Contra Costa County Fire Protection District officials are taking steps to protect drivers and firefighters at crash scenes.
The district has retrofitted a 23-year-old surplus fire engine to serve as its new traffic safety unit.
After multiple collisions between drivers and fire district apparatus operating at emergency scenes on highways, the district turned the older engine into a specialized traffic safety unit designed to provide effective “blocking” of an emergency scene.
According to a report given to the Contra Costa County Board of Supervisors at its Jan. 21 meeting, the unit is equipped with a Scorpion truck-mounted attenuator on the rear of the apparatus to absorb the impact of collisions.
It will also feature multiple lighting systems to prominently identify the apparatus, an overhead LED message board that can be programmed to alert drivers, an illuminated directional arrow on the rear of the unit, and a supply of traffic cones and other warning devices to alert drivers.

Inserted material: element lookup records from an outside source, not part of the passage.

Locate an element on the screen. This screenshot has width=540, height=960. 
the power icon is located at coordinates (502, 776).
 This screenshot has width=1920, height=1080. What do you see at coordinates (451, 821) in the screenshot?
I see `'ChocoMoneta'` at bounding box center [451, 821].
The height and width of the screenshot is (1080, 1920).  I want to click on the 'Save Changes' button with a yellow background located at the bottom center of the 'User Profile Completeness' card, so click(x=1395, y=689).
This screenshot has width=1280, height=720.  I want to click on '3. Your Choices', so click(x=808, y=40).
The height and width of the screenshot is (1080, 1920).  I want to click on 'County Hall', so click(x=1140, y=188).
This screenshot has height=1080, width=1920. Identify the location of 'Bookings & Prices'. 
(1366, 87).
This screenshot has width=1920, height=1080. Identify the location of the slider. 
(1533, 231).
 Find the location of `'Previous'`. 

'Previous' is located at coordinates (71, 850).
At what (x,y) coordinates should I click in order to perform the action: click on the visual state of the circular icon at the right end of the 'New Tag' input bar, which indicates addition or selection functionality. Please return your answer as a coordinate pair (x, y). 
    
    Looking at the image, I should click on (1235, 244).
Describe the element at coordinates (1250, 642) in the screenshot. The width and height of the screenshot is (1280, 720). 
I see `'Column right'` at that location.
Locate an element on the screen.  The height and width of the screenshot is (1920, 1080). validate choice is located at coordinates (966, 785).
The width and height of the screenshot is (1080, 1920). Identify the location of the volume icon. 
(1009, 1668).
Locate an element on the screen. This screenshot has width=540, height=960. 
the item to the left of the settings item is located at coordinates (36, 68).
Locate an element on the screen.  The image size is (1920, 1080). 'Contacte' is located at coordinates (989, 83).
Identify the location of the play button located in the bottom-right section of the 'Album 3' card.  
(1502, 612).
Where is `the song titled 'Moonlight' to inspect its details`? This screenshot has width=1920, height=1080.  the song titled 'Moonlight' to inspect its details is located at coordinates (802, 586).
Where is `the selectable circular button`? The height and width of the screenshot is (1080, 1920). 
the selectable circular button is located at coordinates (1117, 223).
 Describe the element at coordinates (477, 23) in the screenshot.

The fire district said it is the first of what may be several traffic safety units to be deployed throughout the county where collisions have occurred.
A driver was killed on Feb. 18, 2023, when a Tesla slammed into a fire truck working the scene of an early morning crash on northbound Interstate 680 in Walnut Creek.
Genesis Mendoza-Martinez, 31, of Pittsburg, was pronounced dead at the scene. Four firefighters suffered minor injuries from the crash near the Treat Boulevard off-ramp.
The fire district said the unit will be ready for service in February.